In a historic legal milestone that marks the first time a corporation has stood trial on terrorism financing charges in France, Paris-based judges have delivered a guilty verdict against global cement manufacturer Lafarge for paying millions of dollars in extortion and protection payments to designated jihadist groups, including the self-proclaimed Islamic State (IS), to maintain operations at its Syrian plant amid the country’s ongoing civil war. Eight former senior Lafarge employees, including the firm’s one-time chief executive officer Bruno Lafont, were also convicted of the same terrorism financing charges on Monday, with Lafont handed a six-year prison sentence by the court.

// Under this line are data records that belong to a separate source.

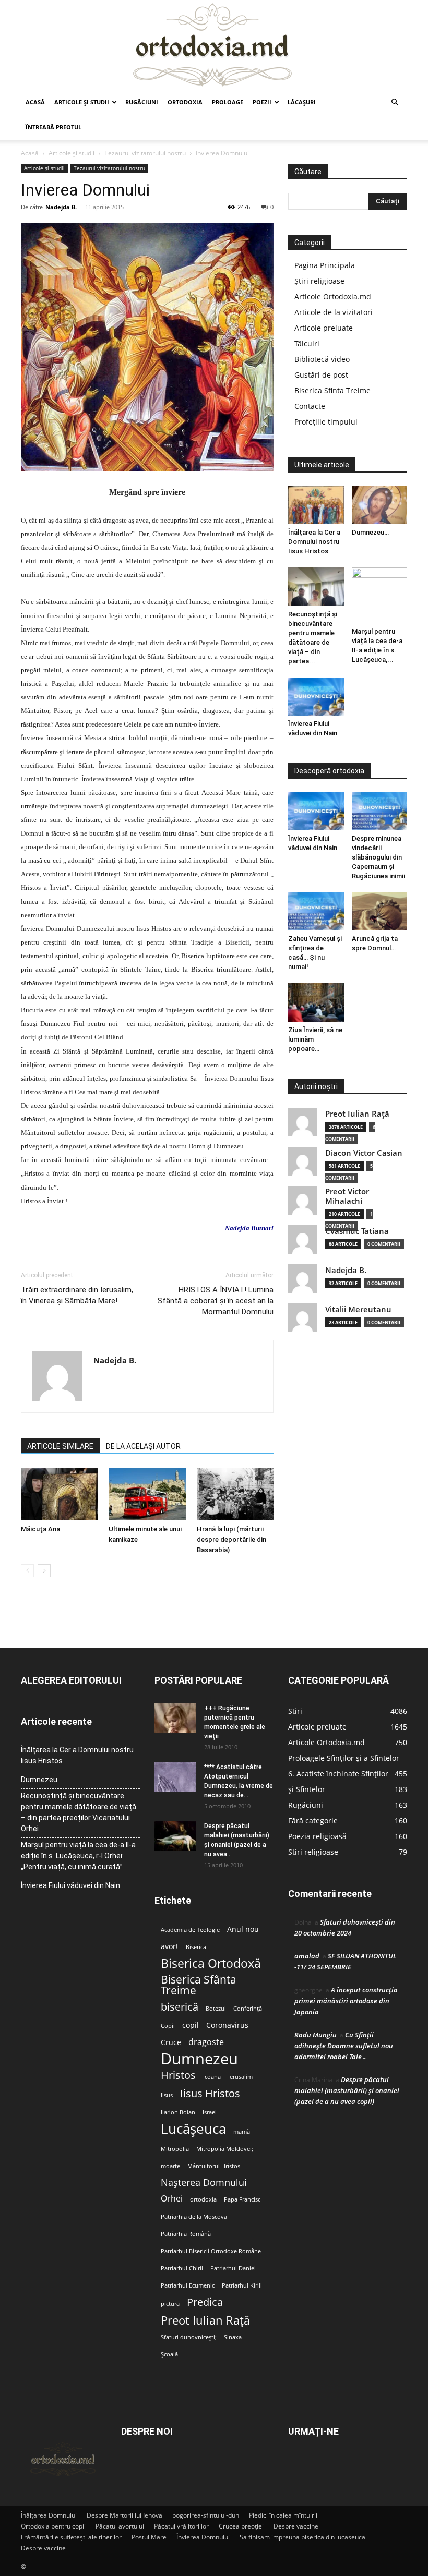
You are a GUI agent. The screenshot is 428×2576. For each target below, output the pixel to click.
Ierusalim (240, 2077)
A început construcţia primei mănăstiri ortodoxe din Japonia (346, 2000)
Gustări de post (321, 375)
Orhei (172, 2198)
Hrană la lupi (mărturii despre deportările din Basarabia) (231, 1539)
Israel (210, 2112)
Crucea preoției (241, 2526)
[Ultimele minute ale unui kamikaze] (147, 1494)
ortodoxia (203, 2199)
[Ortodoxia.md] (214, 45)
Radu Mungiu (315, 2034)
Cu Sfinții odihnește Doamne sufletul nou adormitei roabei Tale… (343, 2045)
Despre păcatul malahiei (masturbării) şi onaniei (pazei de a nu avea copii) (346, 2090)
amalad (306, 1956)
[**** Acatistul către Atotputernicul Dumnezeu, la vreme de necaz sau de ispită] (175, 1777)
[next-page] (44, 1570)
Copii (168, 2025)
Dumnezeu (199, 2058)
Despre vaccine (296, 2526)
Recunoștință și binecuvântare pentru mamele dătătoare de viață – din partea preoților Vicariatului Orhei (78, 1812)
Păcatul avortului (120, 2526)
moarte (170, 2166)
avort (170, 1946)
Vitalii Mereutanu (358, 1309)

The judicial panel confirmed that between 2013 and 2014, at the height of escalating conflict in northern Syria, Lafarge transferred a total of $6.5 million (equivalent to €5.59 million or £4.83 million at current exchange rates) to armed militant groups to keep its Jalabiya cement factory operational. The plant, which Lafarge acquired for $680 million in 2008 and launched just months before the 2011 outbreak of the Syrian civil war, sat in territory that had fallen under the control of multiple jihadist factions by 2013.
Presiding judge Isabelle Prevost-Desprez outlined the gravity of the offenses in court, emphasizing that these direct payments allowed banned terrorist organizations to consolidate control over Syria’s critical natural resources, generating critical revenue that they used to fund violent attacks across the Middle East and into European countries. “It is clear to the court that the sole purpose of the funding of a terrorist organisation was to keep the Syrian plant running for economic reasons. Payments to terrorist entities enabled Lafarge to continue its operations,” Prevost-Desprez stated. She added that the financial arrangement amounted to “a genuine commercial partnership with IS.”

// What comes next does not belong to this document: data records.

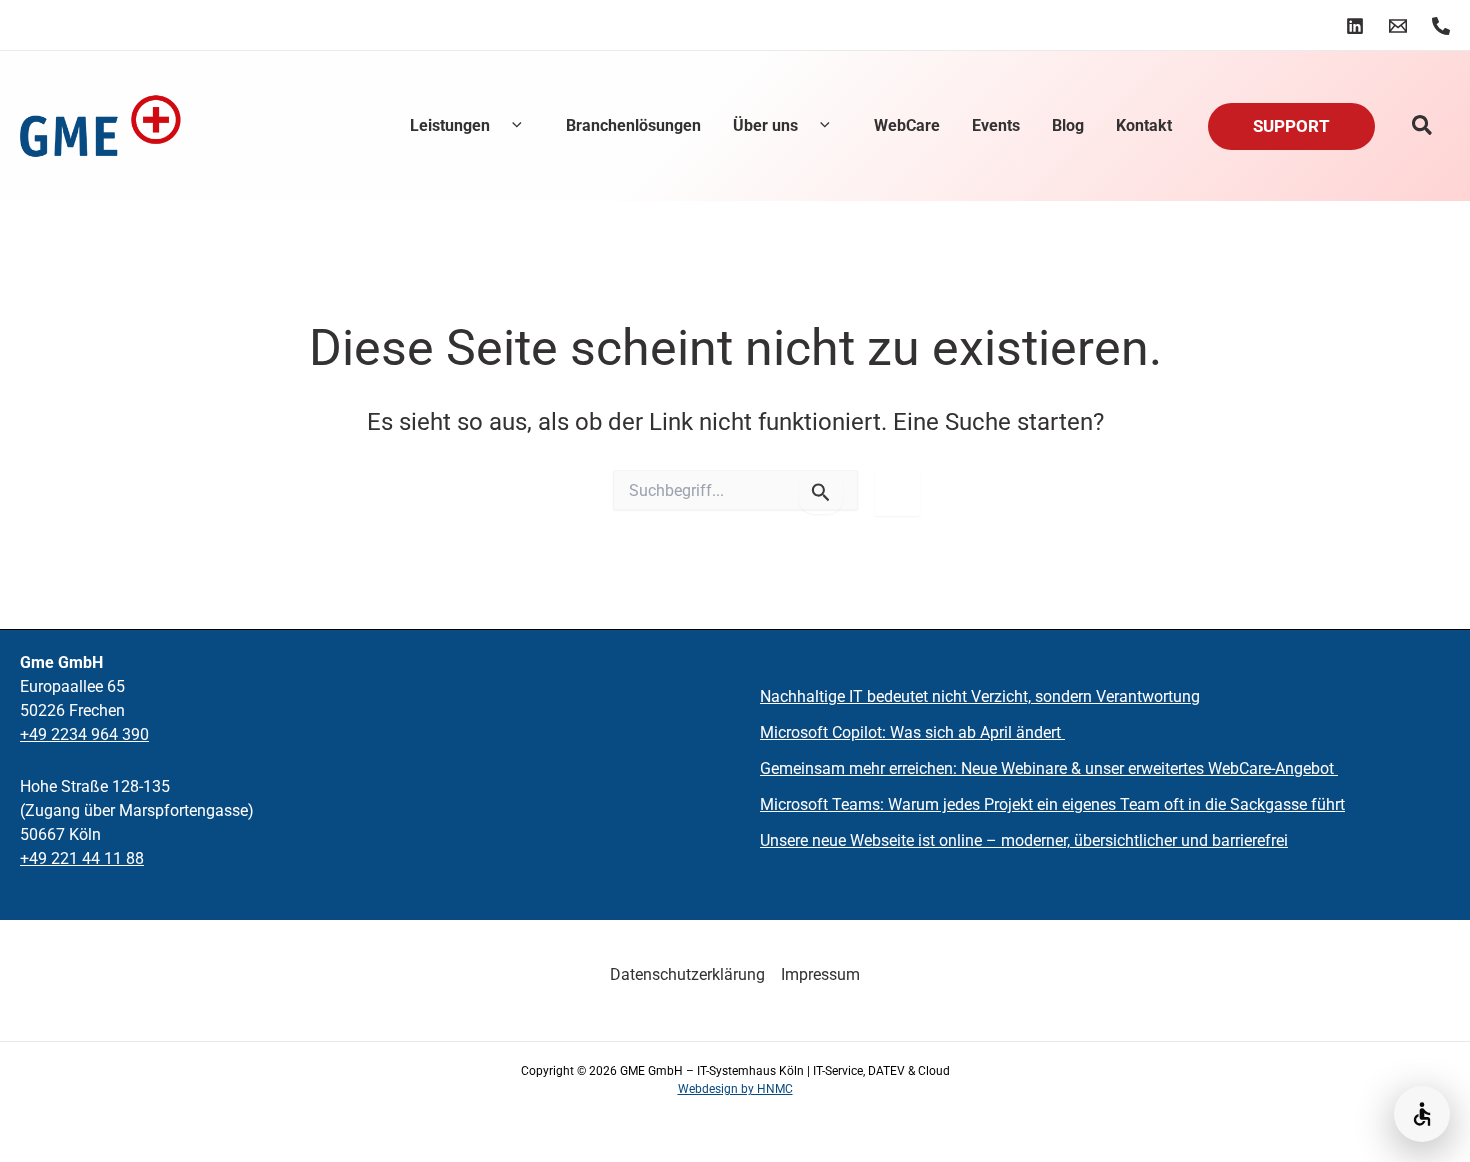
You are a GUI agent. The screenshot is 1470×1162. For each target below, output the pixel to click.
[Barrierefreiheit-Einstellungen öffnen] (1422, 1114)
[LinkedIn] (1355, 26)
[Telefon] (1441, 26)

Prosecutors laid out details of the payments during the trial, explaining that Lafarge’s personnel were based in the nearby northern town of Manbij and were forced to cross the Euphrates River to reach the plant. Of the total transfers, roughly €800,000 went toward securing safe passage for staff and supplies, while an additional €1.6 million was paid to access raw material from quarries controlled directly by IS. Alongside IS, the court confirmed the Nusra Front—an al-Qaeda-affiliated group designated as a terrorist organization by the European Union and most of the global community—also received payments from the firm.
Beyond Lafont’s six-year sentence, Christian Herrault, Lafarge’s former deputy managing director, received a five-year prison term. Syrian former employee Firas Tlass, who directly facilitated the payments to militant groups, was sentenced in absentia to seven years behind bars. Herrault had defended his actions during the trial, arguing that the decision to keep the factory open stemmed from a sense of responsibility to local staff. “We could have washed our hands of it and walked away, but what would have happened to the factory’s employees?” he said.
Lafarge, which is now a subsidiary of Swiss building materials conglomerate Holcim, was fined more than €1 million ($1.3 million) as part of the verdict. The company has not yet issued an official public statement following the ruling, and a separate parallel investigation into allegations that the company was complicit in crimes against humanity remains ongoing.
This French conviction comes three years after a 2022 legal settlement in the United States, where Lafarge admitted to violating U.S. sanctions by providing support to designated terrorist groups and agreed to pay a $777.8 million (£687.2 million) penalty to resolve the charges. The case is widely regarded as a landmark precedent for corporate accountability in relation to business operations in conflict zones where terrorist groups control territory.
To provide context for the case, Syria’s civil war erupted in March 2011 after the regime of then-president Bashar al-Assad launched a brutal crackdown on peaceful anti-government protests. By 2014, IS had seized large swathes of territory across northern Syria and neighboring Iraq, declaring a transnational “caliphate” and enforcing a violent, extremist interpretation of Islamic law across the areas under its control.